> _WHAT YOU WILL DO_: Whatever pictures the entries hold, omit them, and output exactly the lines from the one containing "Open the Kaufoptionen sub-tab" through the final line.

Entries taken from a collection
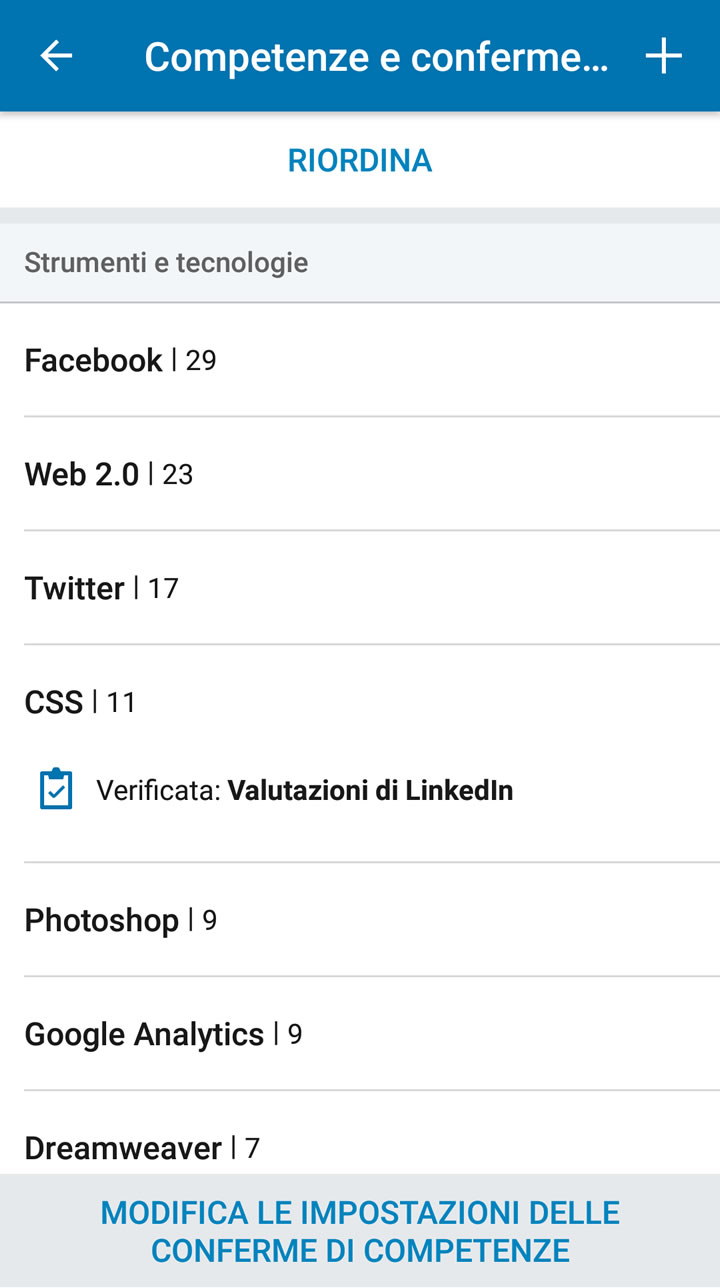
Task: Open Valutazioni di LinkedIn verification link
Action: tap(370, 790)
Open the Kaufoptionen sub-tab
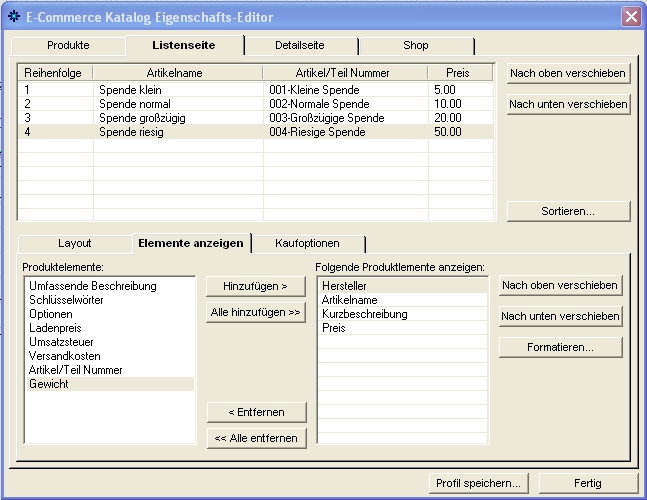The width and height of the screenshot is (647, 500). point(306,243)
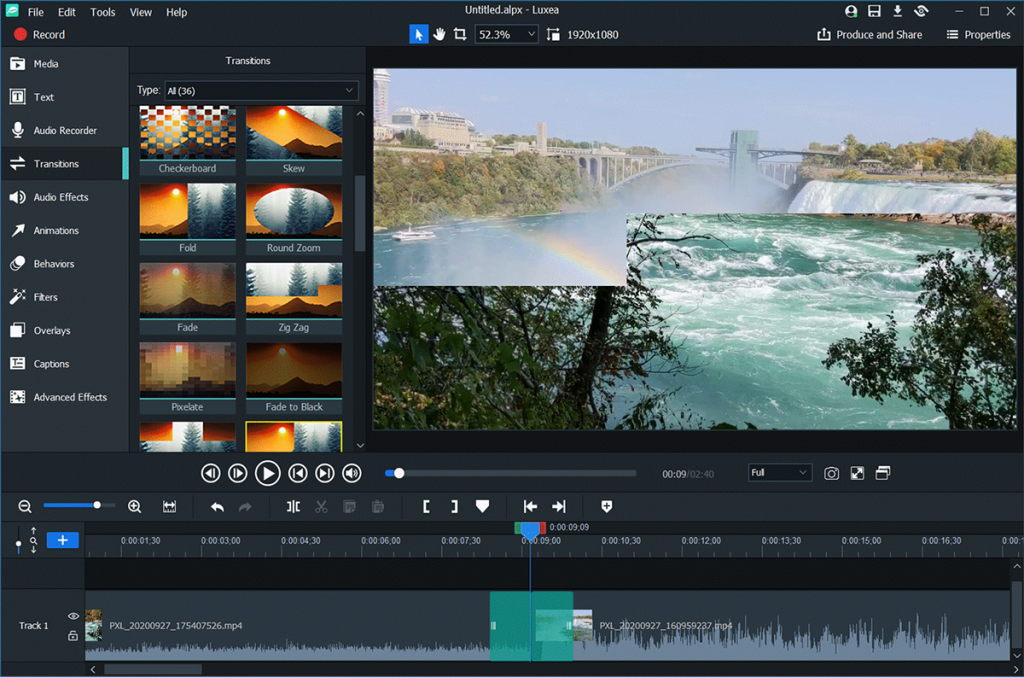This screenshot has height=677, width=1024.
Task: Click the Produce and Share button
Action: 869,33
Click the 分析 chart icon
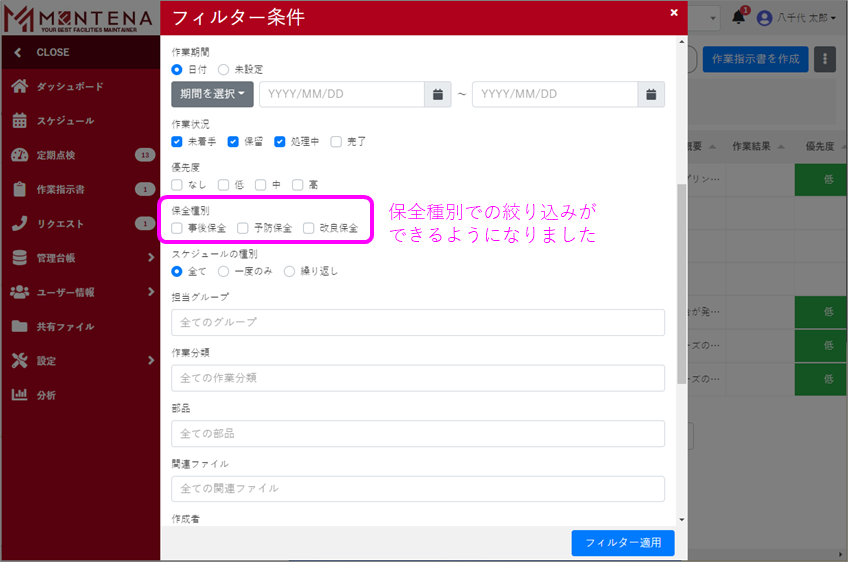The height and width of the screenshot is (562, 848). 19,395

> _OUTPUT BELOW_:
Open the Kaufoptionen sub-tab
The width and height of the screenshot is (647, 500). point(306,243)
This screenshot has height=677, width=1024.
Task: Click the Produce and Share button
Action: 869,33
Click the 分析 chart icon
The height and width of the screenshot is (562, 848). 19,395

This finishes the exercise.